I guess I can scrap my plans for a wavemaker with mine now haha


----------



## macframalama (Apr 17, 2012)

seriouslly spit they are 100% gonna fail, if yours are running backwards you can plug em in and unplug em plug em in and un plug them again over and over and eventually they will run right again but everytime they shut off they screw up again...


they are poop for wavemakers i have just one of those cheap power bar timer things with the random function and it screwed it up too,, there wackadoo


----------



## JTang (Apr 21, 2010)

macframalama said:


> i had the same issue, they crap out they dont like going on and off on and off,,,...
> 
> there is a reason TUNZE is in business


I could have invested on something better with the $$ I spent - 3 new pumps + 1 DUMB wave controller! &#@%!


----------



## BaoBeiZhu (Apr 24, 2010)

thats why you go mp40s =P


----------



## juicebox (Jun 14, 2010)

I have four 1400s buried in my basement somewhere. I can't overstate how useless these things are. Three of them look almost brand new, but either don't start or run in reverse. The fourth is in a little worse shape. I might have thrown it against the wall.


----------



## JTang (Apr 21, 2010)

That's exactly what I'm gonna do with these junks! Lol



juicebox said:


> I have four 1400s buried in my basement somewhere. I can't overstate how useless these things are. Three of them look almost brand new, but either don't start or run in reverse. The fourth is in a little worse shape. I might have thrown it against the wall.


----------



## JTang (Apr 21, 2010)

That's exactly what I'm gonna do with these junks! Lol



juicebox said:


> I have four 1400s buried in my basement somewhere. I can't overstate how useless these things are. Three of them look almost brand new, but either don't start or run in reverse. The fourth is in a little worse shape. I might have thrown it against the wall.


----------



## gklaw (May 31, 2010)

BaoBeiZhu said:


> thats why you go mp40s =P


Agree and thanks  Darn pricey even when used, haha.

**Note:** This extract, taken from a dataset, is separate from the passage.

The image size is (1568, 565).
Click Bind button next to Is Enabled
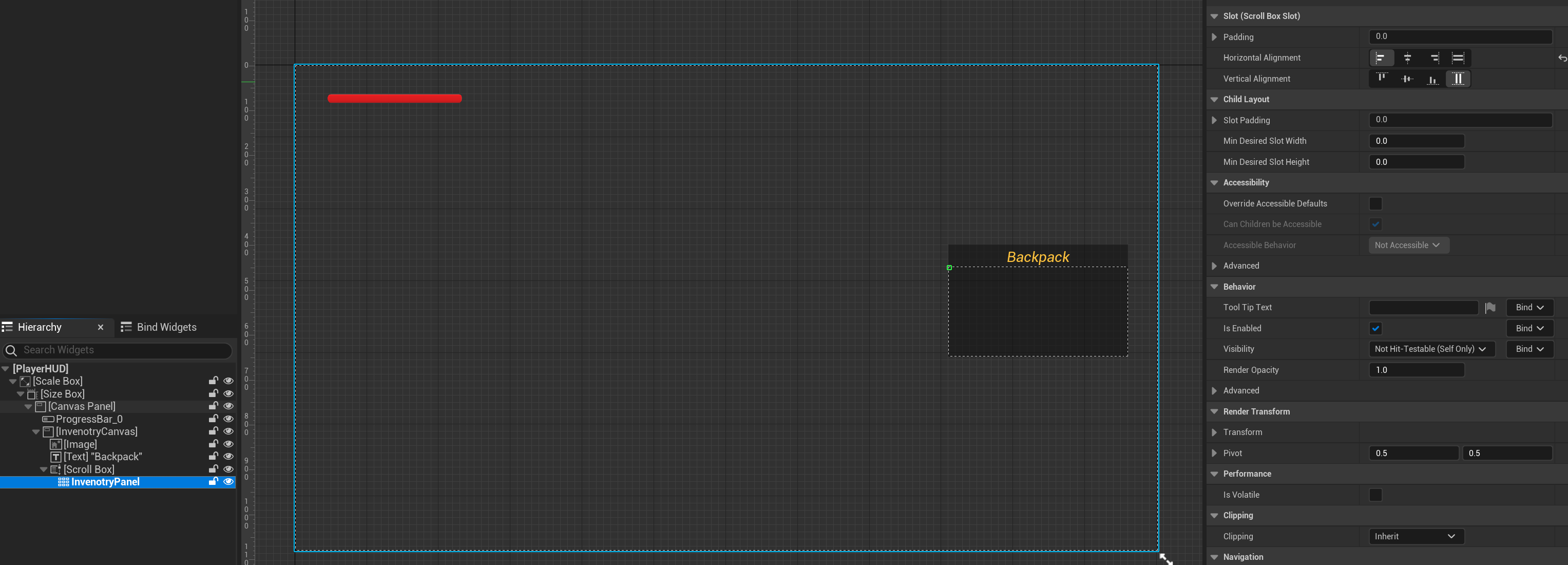pos(1529,328)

I will never trust a pump to cycle from full start to full stop. It is just a matter of time before they break. I won't even run the MPs that way.


----------



## hondas3000 (Apr 22, 2010)

JL have them 20% off right now hehehe. I have 1 Hydor Koralia Evolution Powerhead (1400 GPH) and 2 KORALIA MAGNUM 8, they are running fine as I am not using wave maker or timer since they don't comsume that much power.


----------



## macframalama (Apr 17, 2012)

i think it is the on , off , on , off that buggers the hydors up, i use them just for "current" in my piranha tank with out issue but it is constant


----------



## 2wheelsx2 (Apr 21, 2010)

When I saw this thread title I groaned inside as I knew what was coming. I'm never buying another Koralia again. Mine all run in reverse now, even with the bump stops. What a pain. Having to reach my hand in tank to "fix" it every time I stop the pumps is ridiculous. I am running a 250, 450, a 750, and a 1050. I also have an older style (shaft type) HK3 which I never touch. I'm going to try Tunze or MP's instead and slowly replace them all.


----------



## JTang (Apr 21, 2010)

Finally received the replacement covers yesterday.... after waiting for 6 weeks. They look identical to the original ones. So yes, they will break just as easy. Now I have them running constantly on. Let me know if anyone is interested in a 'SmartWave' controller. Lol


----------



## stingraylord (Jun 18, 2010)

Ecotech vortech is the way to go. I run 2 mp40's on my 450 gallon and 2 on my 520 gallon. The ones on my 450 gallon have been running for 3 years and I have only had to replace 2 wet sides in that time and that was caused by my fish.


----------